Motivation: Structural RNA genes exhibit unique evolutionary patterns that are designed to conserve their secondary structures; these patterns should be taken into account while constructing accurate multiple alignments of RNA genes. The Sankoff algorithm is a natural alignment algorithm that includes the effect of base-pair covariation in the alignment model. However, the extremely high computational cost of the Sankoff algorithm precludes its application to most RNA sequences.
Results: We propose an efficient algorithm for the multiple alignment of structural RNA sequences.
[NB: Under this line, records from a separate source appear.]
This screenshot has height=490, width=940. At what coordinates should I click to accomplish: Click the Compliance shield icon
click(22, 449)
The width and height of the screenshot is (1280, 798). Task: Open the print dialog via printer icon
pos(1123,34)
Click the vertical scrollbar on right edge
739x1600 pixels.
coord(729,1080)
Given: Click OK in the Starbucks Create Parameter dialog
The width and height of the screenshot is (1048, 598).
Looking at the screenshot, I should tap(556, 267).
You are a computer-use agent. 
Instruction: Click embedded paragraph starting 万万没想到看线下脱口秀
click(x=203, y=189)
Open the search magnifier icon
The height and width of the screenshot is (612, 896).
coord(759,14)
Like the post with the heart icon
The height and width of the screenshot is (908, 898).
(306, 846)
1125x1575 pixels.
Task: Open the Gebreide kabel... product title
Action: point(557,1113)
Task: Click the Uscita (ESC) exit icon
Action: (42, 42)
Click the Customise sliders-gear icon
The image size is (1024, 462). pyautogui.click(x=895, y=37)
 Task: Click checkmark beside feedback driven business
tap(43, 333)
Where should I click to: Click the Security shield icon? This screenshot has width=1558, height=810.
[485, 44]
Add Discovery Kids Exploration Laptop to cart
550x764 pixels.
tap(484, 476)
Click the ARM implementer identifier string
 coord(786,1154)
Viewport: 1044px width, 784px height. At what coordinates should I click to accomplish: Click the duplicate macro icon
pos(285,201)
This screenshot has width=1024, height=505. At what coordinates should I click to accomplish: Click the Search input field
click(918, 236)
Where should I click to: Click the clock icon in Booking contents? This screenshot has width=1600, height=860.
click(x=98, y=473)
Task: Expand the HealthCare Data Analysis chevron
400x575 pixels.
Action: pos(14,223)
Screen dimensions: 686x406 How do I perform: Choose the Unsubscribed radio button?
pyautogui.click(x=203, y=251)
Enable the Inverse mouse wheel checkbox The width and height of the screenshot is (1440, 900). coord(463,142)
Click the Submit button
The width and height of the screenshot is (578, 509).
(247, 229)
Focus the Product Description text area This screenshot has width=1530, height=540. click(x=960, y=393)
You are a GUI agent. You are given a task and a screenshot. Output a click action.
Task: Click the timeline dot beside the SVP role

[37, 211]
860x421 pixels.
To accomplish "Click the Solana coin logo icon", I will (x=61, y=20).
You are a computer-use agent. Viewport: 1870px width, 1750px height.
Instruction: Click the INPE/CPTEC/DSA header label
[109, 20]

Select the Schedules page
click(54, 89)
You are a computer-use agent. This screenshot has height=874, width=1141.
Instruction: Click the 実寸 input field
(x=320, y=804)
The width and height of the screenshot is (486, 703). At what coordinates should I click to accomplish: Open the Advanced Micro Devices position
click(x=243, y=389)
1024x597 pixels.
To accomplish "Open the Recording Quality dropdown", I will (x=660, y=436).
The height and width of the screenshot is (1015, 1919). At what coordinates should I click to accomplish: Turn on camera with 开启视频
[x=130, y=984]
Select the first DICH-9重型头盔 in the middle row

Our algorithm is a variant of the Sankoff algorithm, and it uses an efficient scoring system that reduces the time and space requirements considerably without compromising on the alignment quality. First, our algorithm computes the match probability matrix that measures the alignability of each position pair between sequences as well as the base pairing probability matrix for each sequence. These probabilities are then combined to score the alignment using the Sankoff algorithm. By itself, our algorithm does not predict the consensus secondary structure of the alignment but uses external programs for the prediction. We demonstrate that both the alignment quality and the accuracy of the consensus secondary structure prediction from our alignment are the highest among the other programs examined. We also demonstrate that our algorithm can align relatively long RNA sequences such as the eukaryotic-type signal recognition particle RNA that is ∼300 nt in length; multiple alignment of such sequences has not been possible by using other Sankoff-based algorithms. The algorithm is implemented in the software named ‘Murlet’.
Availability: The C++ source code of the Murlet software and the test dataset used in this study are available at http://www.ncrna.org/papers/Murlet/
Supplementary information: Supplementary data are available at Bioinformatics online.